=== EXERCISE PROMPT ===
The entries below contain a line with "Given: Click the" and a line with "Screen dimensions: 589x763". Retype exactly everything from the first down to the second, both included, and nothing else.

=== INPUT MATERIAL ===
********

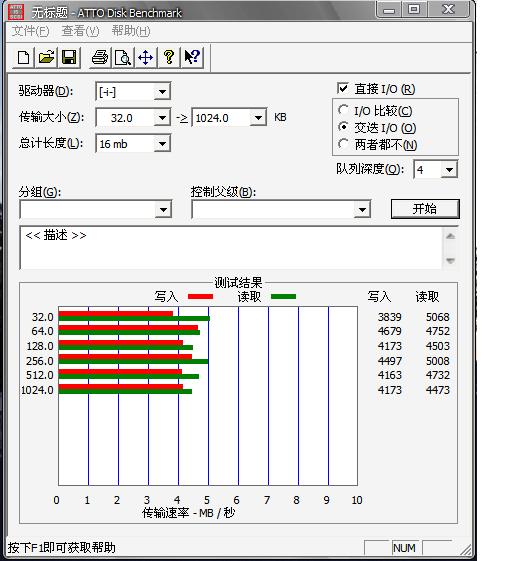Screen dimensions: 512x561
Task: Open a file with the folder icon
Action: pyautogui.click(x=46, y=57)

********

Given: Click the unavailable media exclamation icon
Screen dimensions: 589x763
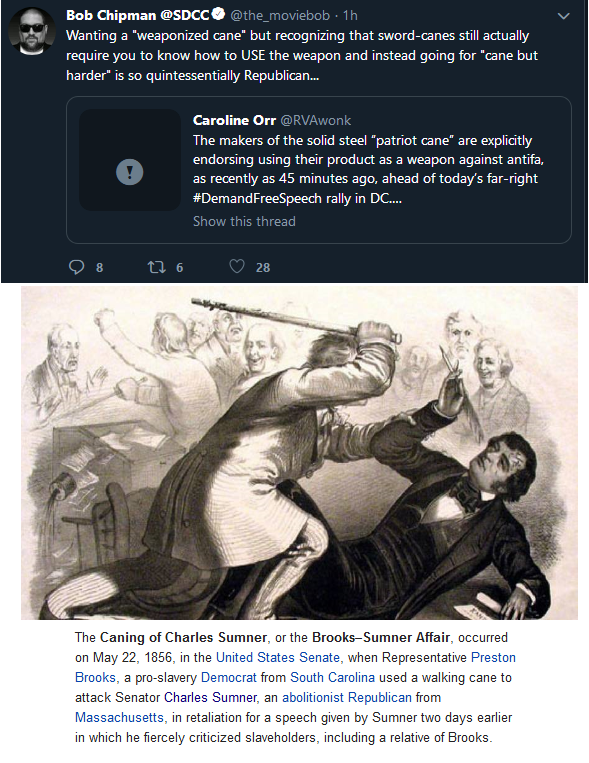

********

=== RESPONSE TO THE TASK ===
Given: Click the unavailable media exclamation icon
Screen dimensions: 589x763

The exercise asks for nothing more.